The CEO also spoke about Hoka’s revamped membership program, which includes exclusive and early product access, select opportunities for special discounts and rewards for higher purchase frequency. Hoka is also working on additional benefits to drive consumer engagement.
Caroti said the biggest opportunity for Hoka’s expansion in the U.S. is within the athletic specialty segment, where “we are currently represented in only about one-quarter of the stores we believe will be relevant for the brand moving forward.” He said the brand is “much earlier” in the process of expanding Hoka’s distribution on the international front, adding that there’s still room for door and market share expansion in the European run specialty segment. The CEO also cited China as having “significant opportunity” for distribution expansion.

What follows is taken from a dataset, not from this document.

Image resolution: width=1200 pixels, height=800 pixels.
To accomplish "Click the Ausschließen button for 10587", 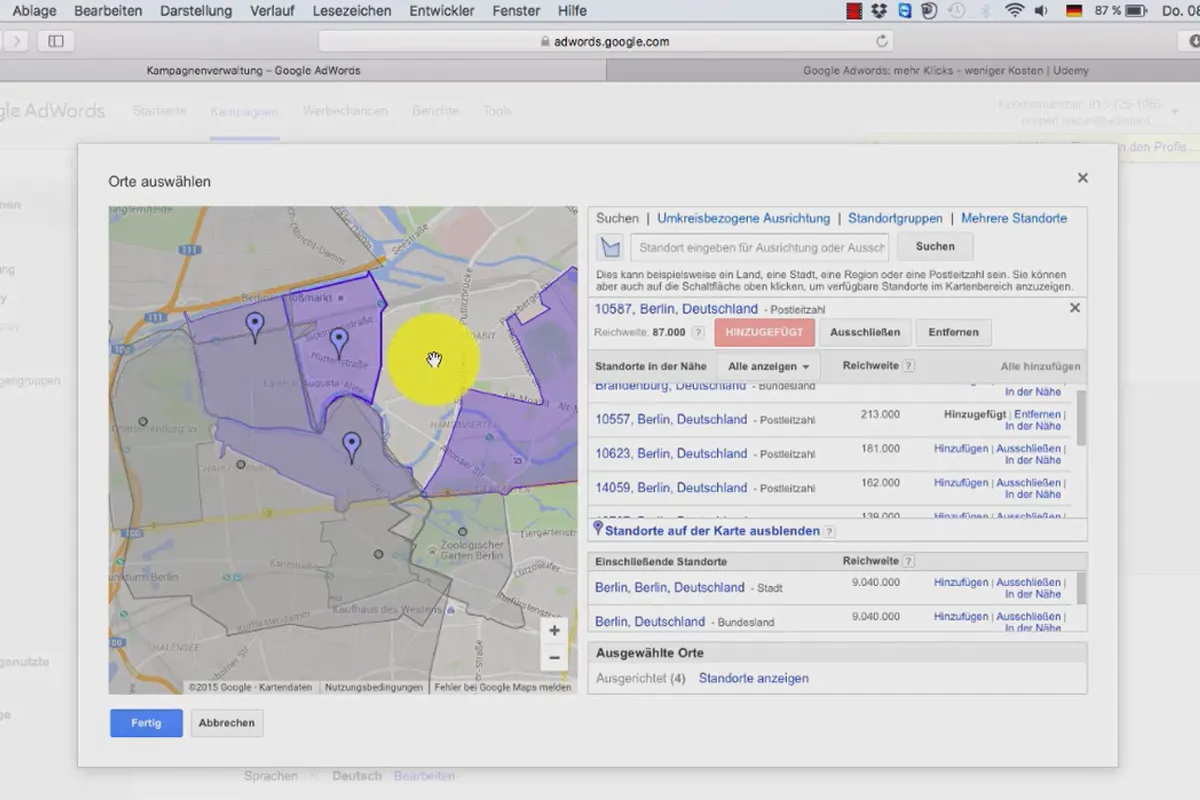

Given prior concerns with Ugg, DTC and other matters, Wall Street analysts essentially maintained their current ratings on shares of Deckers’ stock, either at a “Buy” or the equivalent of a “Hold.”
“We had been guarded into the quarter on concerns around slowing underlying demand and the impact to wholesale order books. We were pleased to see a more balanced channel growth complexion and now have greater confidence in estimates being set at an appropriate level,” said BTIG analyst Janine Stichter.
While DTC improvement was encouraging, she noted that a portion of that was driven by incremental promotions. And for Hoka, sustaining double-digit percent growth over the medium term will depend on expansion into lifestyle. “While there is now concerted strategy around this, it remains early days, in our view. We remain comfortable with our ‘Neutral’ rating,” Stichter concluded.
Guggenheim’s Simeon Siegel also has a “Neutral” rating on shares of Deckers. He noted that tariffs are expected to be less significant than previously guided, with the Fiscal Year 2026 unmitigated tariff impact in the range of $110 million instead of $150 million, along with mitigation efforts to offset $85 million of that pressure. Mitigation efforts include strategic and staggered price increases, as well as partial cost-sharing with factory partners, the analyst noted.
He also said diluted earnings per share (EPS) for the year were raised to the range of $6.80 to $6.85 from prior guidance of $6.30 to $6.39, including the impact from fourth quarter share repurchases that will contribute to EPS growth. That implies fourth quarter EPS at between 76 cents to 81 cents, below Wall Street’s consensus of 91 cents.
Telsey said the company delivered a healthy third quarter beat, which she described as “encouraging.” But the chief investment officer had concerns, noting: “We expect investors to look for sustained momentum across channels and brands against an uncertain macro backdrop, and we maintain our ‘Market Perform’ rating.”